Some developments that merit further attention:
House Speaker Newt Gingrich may need all the friends he can muster, but his recent pandering to military veterans could send the wrong message. Speaking at a VFW convention in Salt Lake City, the Georgia Republican said he hopes to form a congressional commission to study ways of improving standards of care for veterans because they deserve better medical treatment. While those who risked their lives for the nation are worthy of respect and reward, Gingrich should avoid advocating expansion of the Department of Veterans Affairs hospital system. Veterans should have access to quality care, but a voucher system linking them to private-sector providers is a better way to spend taxpayers' money.

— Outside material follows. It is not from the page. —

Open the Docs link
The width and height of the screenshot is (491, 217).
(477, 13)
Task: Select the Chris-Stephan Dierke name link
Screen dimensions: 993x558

Those taking satisfaction with the high-profile criminal investigation of Columbia/HCA Healthcare Corp. should remember that the government often targets the big players in order to discourage smaller competitors from breaking the law. While Columbia's business practices are proving the company vulnerable, it's best for others not to throw stones. Recall the investigations and congressional hearings in 1992 of a number of prestigious not-for-profit hospitals. As Karen Pallarito pointed out last week (Sept. 1, p. 2), the hospitals were charged with doing some of the same stupid things that drew the government's attention to Columbia. Healthcare providers should focus on their own billing programs and financial arrangements, rather than Columbia's legal woes.
Medical savings accounts are a vivid example of making so much out of so little. During last year's raging debate over rules and limits on MSAs, conservatives had us convinced the individual accounts are a symbol of freedom, liberty and patient accountability. Critics, led by Sen. Edward Kennedy (D-Mass.), branded MSAs a tax dodge for the rich and healthy that could wreck Medicare and inflate the cost of private insurance. The congressional compromise included in the 1996 health insurance reform law was a modest MSA demonstration project that ends Dec. 31, 2000. But the public has mostly yawned, leaving enrollment far short of the legal limit. The fate of MSAs ultimately will be determined by the benefits provided and how the accounts are marketed to individuals. The political rhetoric has done little more than delay that process.